A shattered pod lay ahead. Its frame twisted. Glass splinters littered the floor, and dark, half-dried fluid stained the tiles beneath it.

She knelt beside the broken chamber, fingers grazing the cracks in the glass. Her crossbow stayed on her back, but her body was tense.

"Brakka," she said quietly, "this one's empty."

Brakka joined her and scanned the remnants.

"Impact suggests an internal force broke out, not in."

They followed a trail. Another pod. Also broken. A third, scorched at the sides by some form of localized detonation.

None of the chambers looked recent. The servitors they had fought earlier now had an origin.

Elira stood slowly. "The infected servitors upstairs… they came from here."

Brakka turned. "Which means someone opened this place before we got here."

She exhaled sharply, reviewing system logs again, pulling timestamp metadata from her overlay. "Opening sequence was masked. No linked access trail. Whoever did this was careful. They scrubbed their entry."

He looked at her. "But not their mess."

More than one pod was cracked. More than one missing occupant. But not all were shattered. Some still had flickering lights. Hibernation. Dormancy.

She found herself staring at the face of one unit inside a pod near the far wall. Its design was different. Sleeker. Not infected. Not altered. Almost... peaceful. Preserved, like a relic.

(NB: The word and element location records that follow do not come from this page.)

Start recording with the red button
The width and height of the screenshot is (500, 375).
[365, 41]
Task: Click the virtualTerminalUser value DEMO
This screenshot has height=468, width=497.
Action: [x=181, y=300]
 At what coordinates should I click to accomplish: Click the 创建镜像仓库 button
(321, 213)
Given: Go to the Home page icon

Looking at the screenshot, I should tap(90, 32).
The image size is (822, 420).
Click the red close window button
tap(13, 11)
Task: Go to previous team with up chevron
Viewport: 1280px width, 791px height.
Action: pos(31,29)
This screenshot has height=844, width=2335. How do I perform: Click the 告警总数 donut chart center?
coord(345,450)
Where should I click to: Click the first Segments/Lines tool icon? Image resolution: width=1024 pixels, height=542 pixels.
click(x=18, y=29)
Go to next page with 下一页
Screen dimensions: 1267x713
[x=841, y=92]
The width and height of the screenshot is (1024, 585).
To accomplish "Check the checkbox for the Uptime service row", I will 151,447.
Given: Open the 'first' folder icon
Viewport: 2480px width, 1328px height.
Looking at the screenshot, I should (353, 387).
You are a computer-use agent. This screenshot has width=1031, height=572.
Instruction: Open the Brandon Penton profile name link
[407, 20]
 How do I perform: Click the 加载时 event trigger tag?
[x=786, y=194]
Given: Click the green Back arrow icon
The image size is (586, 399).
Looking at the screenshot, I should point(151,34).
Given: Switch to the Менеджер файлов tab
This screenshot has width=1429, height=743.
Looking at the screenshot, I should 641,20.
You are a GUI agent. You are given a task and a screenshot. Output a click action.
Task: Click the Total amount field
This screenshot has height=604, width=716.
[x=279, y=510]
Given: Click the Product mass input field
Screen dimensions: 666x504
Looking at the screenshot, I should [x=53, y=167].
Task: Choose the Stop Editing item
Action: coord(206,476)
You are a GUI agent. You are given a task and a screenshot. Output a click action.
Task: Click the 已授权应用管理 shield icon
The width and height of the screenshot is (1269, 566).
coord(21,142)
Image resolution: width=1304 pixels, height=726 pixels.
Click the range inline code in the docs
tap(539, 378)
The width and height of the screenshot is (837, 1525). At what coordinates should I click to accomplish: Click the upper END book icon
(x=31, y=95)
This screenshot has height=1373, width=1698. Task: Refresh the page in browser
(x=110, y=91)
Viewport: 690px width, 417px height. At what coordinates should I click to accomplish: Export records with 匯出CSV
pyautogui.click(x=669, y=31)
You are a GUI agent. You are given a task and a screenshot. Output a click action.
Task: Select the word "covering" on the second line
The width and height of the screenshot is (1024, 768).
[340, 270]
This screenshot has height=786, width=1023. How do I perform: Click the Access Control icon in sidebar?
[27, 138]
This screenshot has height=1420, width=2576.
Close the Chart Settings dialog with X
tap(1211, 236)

"Why hide them?" she whispered. "Why erase their records and keep them frozen?"

Brakka gave a mechanical shrug. "Because someone was waiting."

Before either could say more, her internal system pinged sharply. A secure alert.

INCOMING TRANSMISSION: VIREX HQ // PRIORITY-ONEMessage from: DRAY"Elira. Brakka. Abort investigation. Return to HQ immediately. Satellite scan complete. Global human census report: Negative variance. Margin: 71%."

Elira's heart stilled.

Seventy-one percent.

Brakka read the same message. His tone remained level, but she sensed the shift.

"That's not a blackout," he said. "That's a harvest."